Provided entries:
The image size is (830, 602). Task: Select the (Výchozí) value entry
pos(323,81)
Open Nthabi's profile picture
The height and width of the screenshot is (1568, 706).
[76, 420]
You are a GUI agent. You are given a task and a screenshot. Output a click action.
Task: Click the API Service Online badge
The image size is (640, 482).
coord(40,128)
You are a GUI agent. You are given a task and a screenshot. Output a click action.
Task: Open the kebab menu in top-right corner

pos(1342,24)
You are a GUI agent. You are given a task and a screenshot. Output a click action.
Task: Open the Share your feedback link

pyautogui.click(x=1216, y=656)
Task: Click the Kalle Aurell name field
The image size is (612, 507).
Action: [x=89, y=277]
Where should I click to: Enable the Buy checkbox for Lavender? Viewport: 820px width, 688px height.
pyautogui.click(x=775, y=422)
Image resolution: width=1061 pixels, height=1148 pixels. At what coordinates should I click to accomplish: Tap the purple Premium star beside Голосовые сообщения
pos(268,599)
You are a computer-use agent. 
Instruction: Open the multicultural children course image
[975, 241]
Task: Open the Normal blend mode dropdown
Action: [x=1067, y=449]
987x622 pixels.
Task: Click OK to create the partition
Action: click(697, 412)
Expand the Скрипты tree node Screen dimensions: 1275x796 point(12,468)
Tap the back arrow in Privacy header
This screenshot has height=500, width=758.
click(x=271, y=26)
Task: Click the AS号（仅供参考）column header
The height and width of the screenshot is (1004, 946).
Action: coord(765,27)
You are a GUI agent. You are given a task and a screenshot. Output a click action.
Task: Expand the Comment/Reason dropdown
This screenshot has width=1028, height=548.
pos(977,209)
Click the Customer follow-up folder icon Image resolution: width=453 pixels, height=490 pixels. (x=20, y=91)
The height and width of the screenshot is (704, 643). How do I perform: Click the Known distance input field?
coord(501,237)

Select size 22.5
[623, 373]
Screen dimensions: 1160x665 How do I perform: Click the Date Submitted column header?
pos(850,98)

Your assignment:
Every line of the records should be reproduced exactly.

Exercise response:
The image size is (830, 602). Task: Select the (Výchozí) value entry
pos(323,81)
Open Nthabi's profile picture
The height and width of the screenshot is (1568, 706).
[76, 420]
You are a GUI agent. You are given a task and a screenshot. Output a click action.
Task: Click the API Service Online badge
The image size is (640, 482).
coord(40,128)
You are a GUI agent. You are given a task and a screenshot. Output a click action.
Task: Open the kebab menu in top-right corner

pos(1342,24)
You are a GUI agent. You are given a task and a screenshot. Output a click action.
Task: Open the Share your feedback link

pyautogui.click(x=1216, y=656)
Task: Click the Kalle Aurell name field
The image size is (612, 507).
Action: [x=89, y=277]
Where should I click to: Enable the Buy checkbox for Lavender? Viewport: 820px width, 688px height.
pyautogui.click(x=775, y=422)
Image resolution: width=1061 pixels, height=1148 pixels. At what coordinates should I click to accomplish: Tap the purple Premium star beside Голосовые сообщения
pos(268,599)
You are a computer-use agent. 
Instruction: Open the multicultural children course image
[975, 241]
Task: Open the Normal blend mode dropdown
Action: [x=1067, y=449]
987x622 pixels.
Task: Click OK to create the partition
Action: click(697, 412)
Expand the Скрипты tree node Screen dimensions: 1275x796 point(12,468)
Tap the back arrow in Privacy header
This screenshot has height=500, width=758.
click(x=271, y=26)
Task: Click the AS号（仅供参考）column header
The height and width of the screenshot is (1004, 946).
Action: coord(765,27)
You are a GUI agent. You are given a task and a screenshot. Output a click action.
Task: Expand the Comment/Reason dropdown
This screenshot has width=1028, height=548.
pos(977,209)
Click the Customer follow-up folder icon Image resolution: width=453 pixels, height=490 pixels. (x=20, y=91)
The height and width of the screenshot is (704, 643). How do I perform: Click the Known distance input field?
coord(501,237)

Select size 22.5
[623, 373]
Screen dimensions: 1160x665 How do I perform: Click the Date Submitted column header?
pos(850,98)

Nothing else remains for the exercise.